OBJECTIVES:Prescription stimulants are vulnerable to oral and parenteral abuse. Intravenous forms of abuse may be most detrimental due to an enhanced risk of dependence, overdose, and infectious diseases. Our objective was to discover an orally active prodrug of a stimulant that would not be easily converted to its parent when injected, thus hindering intravenous abuse.
METHODS:Following an initial analysis of stimulant structures, the fencamfamine isomer [(-)-FCF; (N-ethyl-3-phenylbicyclo[2.2.1]heptan-2-amine)] was chosen as a parent drug due to its favorable biochemical properties. Subsequently, PRX-P4-003 {(-)-N-(Octadecanoyloxymethoxycarbonyl)-N-ethyl-3-phenylbicyclo[2.2.1]heptan-2-amine} qualified for further development. Experimental testing of PRX-P4-003 included radioligand binding assays, stability studies, and rodent pharmacokinetic and locomotor assays.

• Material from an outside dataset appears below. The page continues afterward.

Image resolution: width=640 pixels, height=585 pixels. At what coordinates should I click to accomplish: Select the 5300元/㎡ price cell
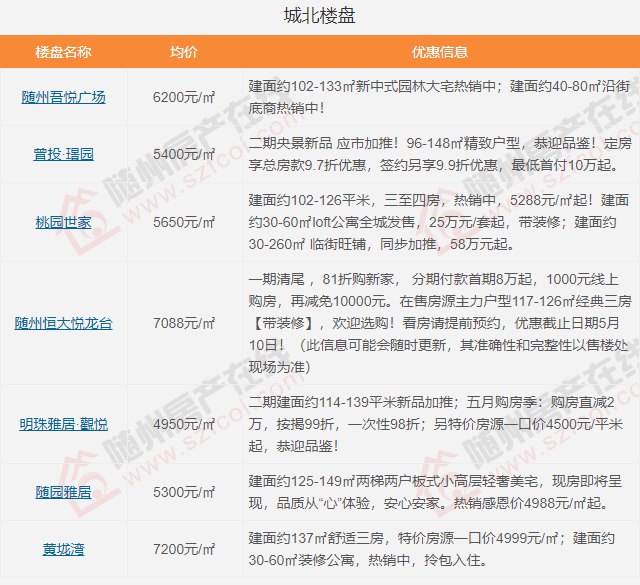coord(184,492)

RESULTS:Prodrug PRX-P4-003 is a pharmacologically inactive, hydrophobic compound, whereas its parent (-)-FCF is a dopamine reuptake inhibitor with weaker effects on norepinephrine reuptake (Ki = 0.07 and 0.80 μM, respectively). PRX-P4-003 is metabolized to (-)-FCF in simulated intestinal fluid (with pancreatin) but not in simulated gastric fluid (with pepsin). Finally, PRX-P4-003 shows a significant oral but no intravenous increase in locomotion, correlating with its pharmacokinetics by these different routes of administration.

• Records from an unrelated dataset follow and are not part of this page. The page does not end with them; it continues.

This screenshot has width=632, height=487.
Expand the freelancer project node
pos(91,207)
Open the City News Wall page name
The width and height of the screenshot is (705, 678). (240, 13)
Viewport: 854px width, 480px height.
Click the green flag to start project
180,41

CONCLUSIONS:PRX-P4-003 is a novel prodrug stimulant enzymatically activated in the gut. Our data suggest a pancreatic, lipase-based mechanism of activation and as only 1% of this enzyme is found in the systemic circulation, PRX-P4-003 is unlikely to be bioactive if injected intravenously. Enzymatic release of (-)-FCF is needed prior to its systemic absorption, which may discourage oral abuse (e.g., by chewing). PRX-P4-003 is being developed for apathy in Alzheimer's disease and binge eating disorder.